▶ Stated exercise: Copy the post about the Hebrew Wikipedia ZIM file from "This last message" down to "available for images...", substituting "OLPC" for every occurrence of "One Computer Per Child".

▶ Document text:
########
Clarification:

This last message was by Rotem, a fellow WM-IL member helping me with the embedding of the Hebrew Wikipedia in the One Computer Per Child project.

He is reporting issues with Kiwix and the ZIM file I created last week.

Regarding size:  Size is important, because we intend to add images (the 300MB ZIM file is the complete Hebrew Wikipedia text, but no pictures).  We are hoping to have at least 5GB reserved for us in those One Computer Per Child machines we are to install on, but we may be forced to make do with 3GB.  So every MB saved from the index, is another MB available for images...
########
▶ Data shown:
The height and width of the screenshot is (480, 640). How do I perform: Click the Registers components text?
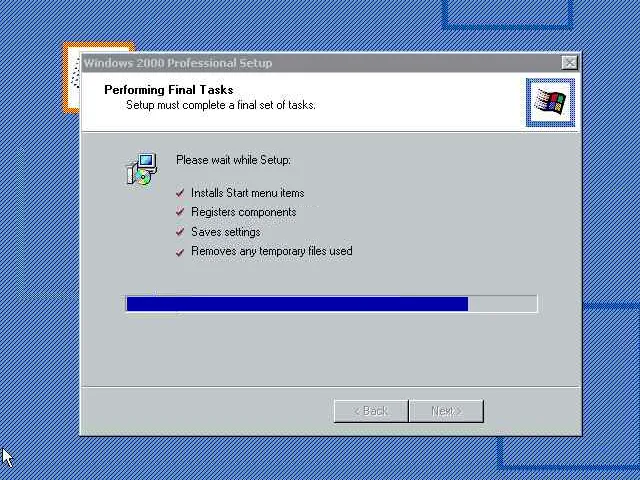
########
▶ Written answer:
This last message was by Rotem, a fellow WM-IL member helping me with the embedding of the Hebrew Wikipedia in the OLPC project.

He is reporting issues with Kiwix and the ZIM file I created last week.

Regarding size:  Size is important, because we intend to add images (the 300MB ZIM file is the complete Hebrew Wikipedia text, but no pictures).  We are hoping to have at least 5GB reserved for us in those OLPC machines we are to install on, but we may be forced to make do with 3GB.  So every MB saved from the index, is another MB available for images...